#### THE PROBLEM
Reproduce the records verbatim, beginning at the line that contains "You are a computer-use agent. This" and continuing through the last of the records, both ends included.

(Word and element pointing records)
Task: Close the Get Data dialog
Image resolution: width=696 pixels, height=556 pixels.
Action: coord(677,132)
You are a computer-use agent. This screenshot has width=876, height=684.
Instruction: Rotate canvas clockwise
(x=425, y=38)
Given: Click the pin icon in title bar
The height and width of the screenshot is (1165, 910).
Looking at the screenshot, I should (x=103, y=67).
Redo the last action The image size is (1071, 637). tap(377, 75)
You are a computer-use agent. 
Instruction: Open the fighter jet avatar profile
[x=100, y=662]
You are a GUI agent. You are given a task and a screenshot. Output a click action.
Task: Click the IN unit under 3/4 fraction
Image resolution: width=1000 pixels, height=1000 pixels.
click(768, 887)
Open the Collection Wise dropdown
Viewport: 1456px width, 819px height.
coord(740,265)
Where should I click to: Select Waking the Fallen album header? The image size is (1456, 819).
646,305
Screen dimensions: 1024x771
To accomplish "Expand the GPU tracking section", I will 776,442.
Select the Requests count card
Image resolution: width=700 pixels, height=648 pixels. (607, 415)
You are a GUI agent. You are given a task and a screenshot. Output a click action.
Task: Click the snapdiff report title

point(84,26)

#### SOLUTION FOR THIS EXERCISE
You are a computer-use agent. This screenshot has width=876, height=684.
Instruction: Rotate canvas clockwise
(x=425, y=38)
Given: Click the pin icon in title bar
The height and width of the screenshot is (1165, 910).
Looking at the screenshot, I should (x=103, y=67).
Redo the last action The image size is (1071, 637). tap(377, 75)
You are a computer-use agent. 
Instruction: Open the fighter jet avatar profile
[x=100, y=662]
You are a GUI agent. You are given a task and a screenshot. Output a click action.
Task: Click the IN unit under 3/4 fraction
Image resolution: width=1000 pixels, height=1000 pixels.
click(768, 887)
Open the Collection Wise dropdown
Viewport: 1456px width, 819px height.
coord(740,265)
Where should I click to: Select Waking the Fallen album header? The image size is (1456, 819).
646,305
Screen dimensions: 1024x771
To accomplish "Expand the GPU tracking section", I will 776,442.
Select the Requests count card
Image resolution: width=700 pixels, height=648 pixels. (607, 415)
You are a GUI agent. You are given a task and a screenshot. Output a click action.
Task: Click the snapdiff report title

point(84,26)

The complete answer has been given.